HeLa cell lysate preparation.

HeLa cells were grown in Dulbecco’s modified Eagle medium (DMEM), with 10% fetal bovine serum (FBS) and 2% penicillin-streptomycin under 5% CO₂ at 37 °C until 80–90% density was achieved. Then HeLa cells were collected and cell lysate were prepared as previously reported.³² Protein concentration was measured by Pierce^™ BCA Protein Assay Kit (Thermo Fisher). HeLa cell lysate was aliquoted and stored at −80 °C.

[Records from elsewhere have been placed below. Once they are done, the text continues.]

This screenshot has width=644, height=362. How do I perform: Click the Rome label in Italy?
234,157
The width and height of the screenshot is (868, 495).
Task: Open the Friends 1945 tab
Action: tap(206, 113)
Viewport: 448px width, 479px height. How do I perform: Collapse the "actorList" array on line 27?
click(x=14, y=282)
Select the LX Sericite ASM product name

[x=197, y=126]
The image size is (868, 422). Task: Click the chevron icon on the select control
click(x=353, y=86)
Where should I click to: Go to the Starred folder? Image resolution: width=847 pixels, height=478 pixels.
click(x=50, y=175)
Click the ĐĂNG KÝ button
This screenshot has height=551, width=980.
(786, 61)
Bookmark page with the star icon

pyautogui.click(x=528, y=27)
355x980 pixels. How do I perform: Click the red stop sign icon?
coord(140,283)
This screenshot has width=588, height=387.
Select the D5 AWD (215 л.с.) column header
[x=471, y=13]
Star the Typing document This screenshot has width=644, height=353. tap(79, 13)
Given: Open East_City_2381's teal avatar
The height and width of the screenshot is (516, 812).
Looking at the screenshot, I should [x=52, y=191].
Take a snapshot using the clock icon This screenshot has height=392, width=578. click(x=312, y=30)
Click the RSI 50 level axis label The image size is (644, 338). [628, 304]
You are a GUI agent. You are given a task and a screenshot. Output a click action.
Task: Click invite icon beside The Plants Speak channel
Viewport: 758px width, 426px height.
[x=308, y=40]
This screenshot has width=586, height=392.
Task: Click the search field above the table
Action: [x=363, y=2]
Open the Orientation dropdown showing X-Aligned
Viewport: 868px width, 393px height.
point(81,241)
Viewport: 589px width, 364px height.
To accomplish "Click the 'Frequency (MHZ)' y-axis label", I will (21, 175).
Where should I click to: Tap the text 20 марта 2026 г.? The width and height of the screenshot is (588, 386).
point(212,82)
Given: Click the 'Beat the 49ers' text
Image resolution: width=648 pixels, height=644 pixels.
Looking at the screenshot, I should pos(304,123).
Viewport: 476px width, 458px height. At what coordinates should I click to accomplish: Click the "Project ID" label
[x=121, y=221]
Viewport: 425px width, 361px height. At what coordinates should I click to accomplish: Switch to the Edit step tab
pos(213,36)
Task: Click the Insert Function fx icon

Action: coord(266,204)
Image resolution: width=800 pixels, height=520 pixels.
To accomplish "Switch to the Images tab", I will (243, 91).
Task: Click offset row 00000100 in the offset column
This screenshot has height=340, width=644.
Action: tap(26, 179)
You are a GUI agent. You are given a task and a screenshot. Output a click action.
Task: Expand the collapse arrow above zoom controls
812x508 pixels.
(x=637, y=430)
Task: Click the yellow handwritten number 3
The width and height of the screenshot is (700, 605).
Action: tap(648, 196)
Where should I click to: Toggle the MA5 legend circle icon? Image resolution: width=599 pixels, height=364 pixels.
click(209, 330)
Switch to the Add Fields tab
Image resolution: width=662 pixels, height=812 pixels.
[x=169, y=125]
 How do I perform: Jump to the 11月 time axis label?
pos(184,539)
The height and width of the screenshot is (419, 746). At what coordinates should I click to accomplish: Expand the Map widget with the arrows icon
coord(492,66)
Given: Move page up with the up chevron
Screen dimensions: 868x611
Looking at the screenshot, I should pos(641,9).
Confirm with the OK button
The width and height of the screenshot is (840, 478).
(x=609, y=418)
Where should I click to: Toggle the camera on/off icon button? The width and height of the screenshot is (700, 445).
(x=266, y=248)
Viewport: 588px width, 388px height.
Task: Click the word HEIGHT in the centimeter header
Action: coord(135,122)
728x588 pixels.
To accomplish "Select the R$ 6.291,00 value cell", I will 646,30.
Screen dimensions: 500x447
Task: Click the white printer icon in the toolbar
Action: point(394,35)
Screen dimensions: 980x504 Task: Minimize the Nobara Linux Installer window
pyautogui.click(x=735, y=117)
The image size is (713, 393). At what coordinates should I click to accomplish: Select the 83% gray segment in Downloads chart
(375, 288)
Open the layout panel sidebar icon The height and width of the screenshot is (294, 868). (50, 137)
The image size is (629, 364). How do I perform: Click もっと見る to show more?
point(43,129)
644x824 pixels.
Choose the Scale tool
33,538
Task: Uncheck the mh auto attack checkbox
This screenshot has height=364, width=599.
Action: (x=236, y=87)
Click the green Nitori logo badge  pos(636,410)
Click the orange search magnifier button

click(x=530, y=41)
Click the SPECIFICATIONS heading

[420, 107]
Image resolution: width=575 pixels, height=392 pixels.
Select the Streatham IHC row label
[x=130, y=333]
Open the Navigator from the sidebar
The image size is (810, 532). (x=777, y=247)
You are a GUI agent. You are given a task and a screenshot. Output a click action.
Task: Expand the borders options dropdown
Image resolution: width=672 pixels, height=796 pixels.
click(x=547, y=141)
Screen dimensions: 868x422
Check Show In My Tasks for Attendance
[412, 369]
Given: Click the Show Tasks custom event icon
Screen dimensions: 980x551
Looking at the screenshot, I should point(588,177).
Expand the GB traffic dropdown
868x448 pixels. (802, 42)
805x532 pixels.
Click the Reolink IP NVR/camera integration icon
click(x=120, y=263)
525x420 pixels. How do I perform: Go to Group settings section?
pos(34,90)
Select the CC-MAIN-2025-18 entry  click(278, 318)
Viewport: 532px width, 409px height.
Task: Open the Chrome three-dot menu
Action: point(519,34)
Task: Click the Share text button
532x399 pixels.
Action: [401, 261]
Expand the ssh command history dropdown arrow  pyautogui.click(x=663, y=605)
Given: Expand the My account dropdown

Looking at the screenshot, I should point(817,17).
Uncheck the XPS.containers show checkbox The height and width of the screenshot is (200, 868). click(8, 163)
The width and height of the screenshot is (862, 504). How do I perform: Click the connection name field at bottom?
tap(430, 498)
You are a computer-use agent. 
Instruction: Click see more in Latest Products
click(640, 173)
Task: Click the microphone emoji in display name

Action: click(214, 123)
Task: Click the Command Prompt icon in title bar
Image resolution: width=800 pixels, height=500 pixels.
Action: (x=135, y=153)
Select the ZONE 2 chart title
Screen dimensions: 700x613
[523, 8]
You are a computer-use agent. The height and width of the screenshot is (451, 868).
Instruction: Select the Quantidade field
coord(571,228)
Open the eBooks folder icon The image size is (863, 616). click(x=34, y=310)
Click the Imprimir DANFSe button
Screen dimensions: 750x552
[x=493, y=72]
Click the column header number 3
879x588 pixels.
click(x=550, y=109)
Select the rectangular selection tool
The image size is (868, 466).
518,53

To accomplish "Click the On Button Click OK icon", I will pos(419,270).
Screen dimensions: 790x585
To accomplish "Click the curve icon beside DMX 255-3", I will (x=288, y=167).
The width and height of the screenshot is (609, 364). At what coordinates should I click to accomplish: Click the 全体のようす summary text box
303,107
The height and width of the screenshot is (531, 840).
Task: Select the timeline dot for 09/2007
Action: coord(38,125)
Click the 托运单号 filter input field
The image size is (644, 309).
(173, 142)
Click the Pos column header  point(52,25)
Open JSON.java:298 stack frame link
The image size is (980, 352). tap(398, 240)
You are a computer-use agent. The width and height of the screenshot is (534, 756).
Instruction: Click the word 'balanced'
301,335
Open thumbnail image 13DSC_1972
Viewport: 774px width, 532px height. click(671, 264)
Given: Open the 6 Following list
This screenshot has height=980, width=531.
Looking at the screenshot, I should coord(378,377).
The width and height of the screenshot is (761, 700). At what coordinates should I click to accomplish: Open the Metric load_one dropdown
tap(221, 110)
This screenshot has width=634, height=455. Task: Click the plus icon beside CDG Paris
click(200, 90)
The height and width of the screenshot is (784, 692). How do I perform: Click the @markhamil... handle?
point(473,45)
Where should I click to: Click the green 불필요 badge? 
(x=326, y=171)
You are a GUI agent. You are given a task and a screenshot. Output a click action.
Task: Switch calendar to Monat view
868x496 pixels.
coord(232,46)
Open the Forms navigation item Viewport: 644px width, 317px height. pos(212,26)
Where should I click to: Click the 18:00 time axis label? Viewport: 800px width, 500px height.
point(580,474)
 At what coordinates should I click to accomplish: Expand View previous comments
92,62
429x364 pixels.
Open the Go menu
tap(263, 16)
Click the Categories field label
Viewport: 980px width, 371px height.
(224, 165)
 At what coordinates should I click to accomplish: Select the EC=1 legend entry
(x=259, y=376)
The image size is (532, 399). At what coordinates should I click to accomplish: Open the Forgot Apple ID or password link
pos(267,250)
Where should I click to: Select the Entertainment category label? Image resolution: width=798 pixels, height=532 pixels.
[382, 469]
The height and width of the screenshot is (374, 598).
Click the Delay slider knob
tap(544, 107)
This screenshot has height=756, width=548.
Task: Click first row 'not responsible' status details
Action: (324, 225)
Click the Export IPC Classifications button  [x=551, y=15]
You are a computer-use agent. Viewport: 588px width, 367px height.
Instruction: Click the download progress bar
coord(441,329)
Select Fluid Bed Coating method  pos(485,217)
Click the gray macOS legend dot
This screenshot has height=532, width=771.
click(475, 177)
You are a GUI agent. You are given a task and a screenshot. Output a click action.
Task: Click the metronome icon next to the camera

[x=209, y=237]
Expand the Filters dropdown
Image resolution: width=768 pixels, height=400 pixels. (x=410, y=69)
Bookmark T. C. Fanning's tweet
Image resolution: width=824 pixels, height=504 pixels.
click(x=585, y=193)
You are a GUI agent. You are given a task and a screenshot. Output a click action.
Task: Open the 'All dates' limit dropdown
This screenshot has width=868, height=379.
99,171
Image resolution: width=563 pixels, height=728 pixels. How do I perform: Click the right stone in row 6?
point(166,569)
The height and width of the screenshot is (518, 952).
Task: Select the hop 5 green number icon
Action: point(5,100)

Protein-level TMT labeling.

Optimized protein-level TMT labeling protocol was reported here.^18,33 Briefly, low molecular weight (<100 kDa) HeLa cell lysate proteins were enriched using 100 kDa MWCO spin filters and concentrated using 10 kDa MWCO spin filters. Low M.W. HeLa proteins were denatured by urea, reduced by TCEP, alkylated by IAA, buffer-exchanged to 100 mM TEAB buffer (pH 8.5), and concentrated to > 1 μg/μL using 10 kDa MWCO spin filters. TMTzero reagent was then added to the protein solution with a mass ratio of 8:1 (TMT-to-protein) and incubated for 1 hour at room temperature. Then, the same amount of TMTzero reagent was added for double labeling at room temperature for an additional hour, followed by quenching by hydroxylamine to a final concentration of 1.2% for 15 min. The TMT-labeled HeLa lysate was centrifuged at 12,000 × g and 4 °C for 30 minutes to remove any precipitation before LC-MS/MS analysis. Moreover, three aliquots of HeLa cell lysate proteins were individually labeled with TMT10plex tags (129C, 130C, 131) using the same conditions to evaluate the quantification. These TMT-labeled HeLa samples were then mixed with a mass ratio of 1:4:2 (129C:130C:131), centrifuged at 12, 000 × g and 4 °C for 30 minutes, and analyzed by nano-RPLC-MS/MS.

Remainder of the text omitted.